Recopiez toutes les lignes des données ci-dessous, consignes comprises, en mettant à l'échelle chaque coordonnée des réponses : multipliez-la par 1,45 et arrondissez à l'entier le plus proche, les demis vers le haut, sans toucher aux nombres des consignes. Ne reprenez pas les images.

- INFORMATIONS FOURNIES:
★ ★ ★ ★
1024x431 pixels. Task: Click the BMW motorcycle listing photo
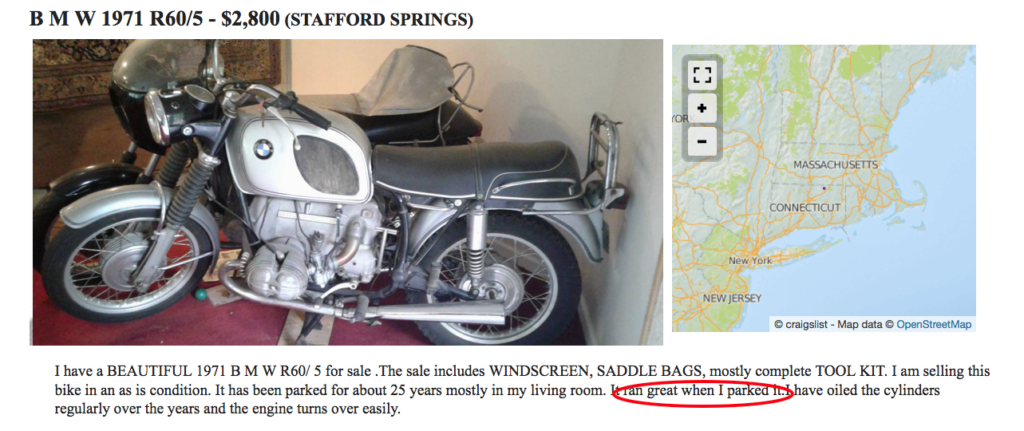(347, 192)
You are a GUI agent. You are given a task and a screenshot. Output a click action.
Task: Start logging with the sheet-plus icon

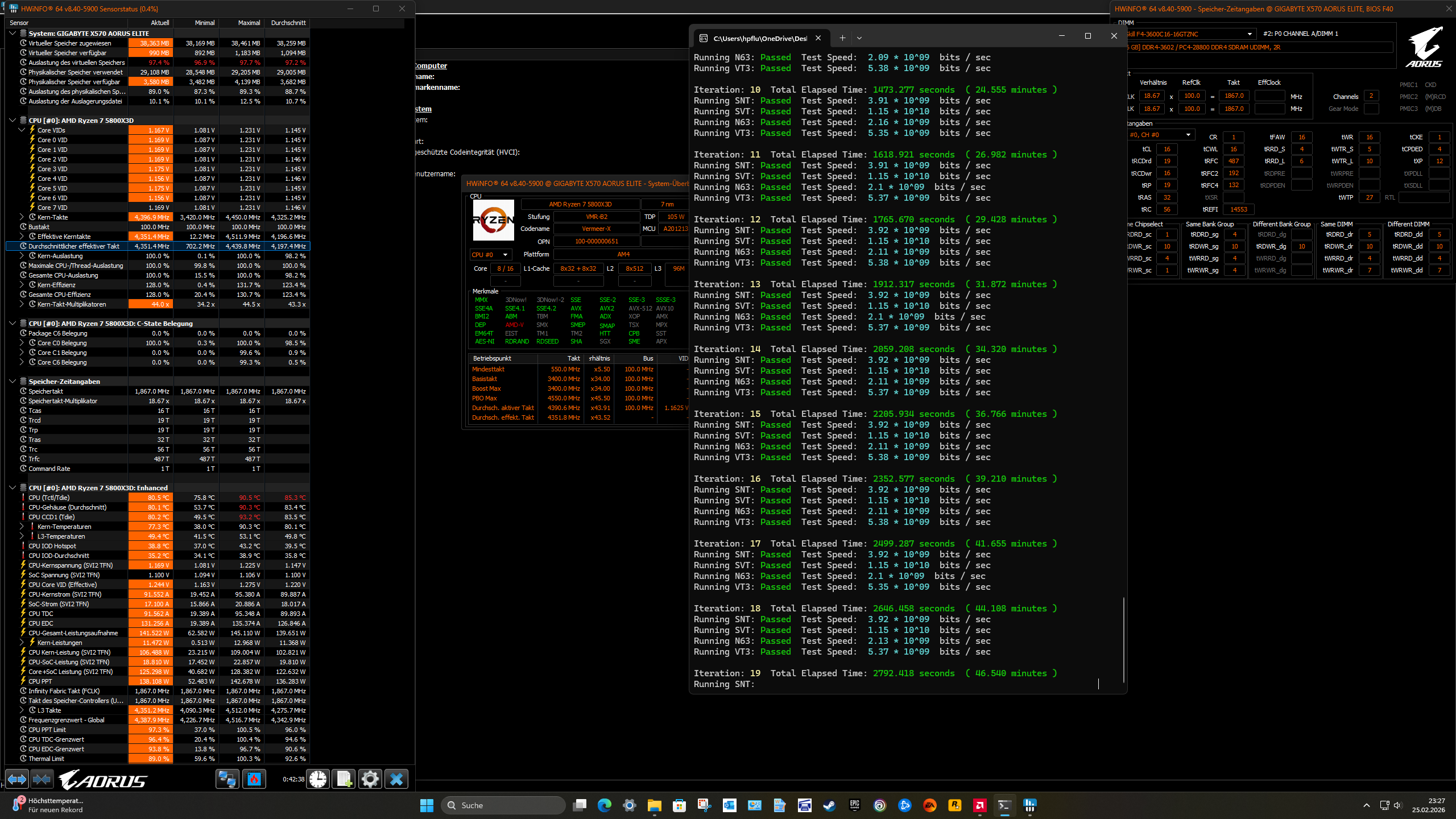(344, 779)
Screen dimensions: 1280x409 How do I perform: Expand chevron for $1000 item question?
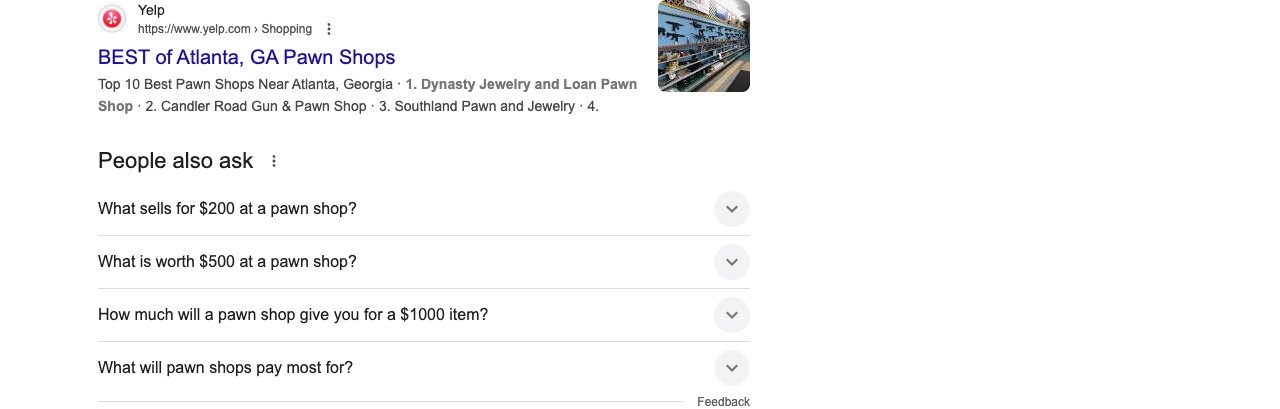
★ ★ ★ ★
- SOLUTION DU PROBLÈME:
1024x431 pixels. Task: Click the BMW motorcycle listing photo
(503, 278)
You are a GUI agent. You are given a task and a screenshot. Output a click action.
Task: Start logging with the sheet-plus icon

(499, 1130)
Screen dimensions: 1280x409 How do I perform: Expand chevron for $1000 item question?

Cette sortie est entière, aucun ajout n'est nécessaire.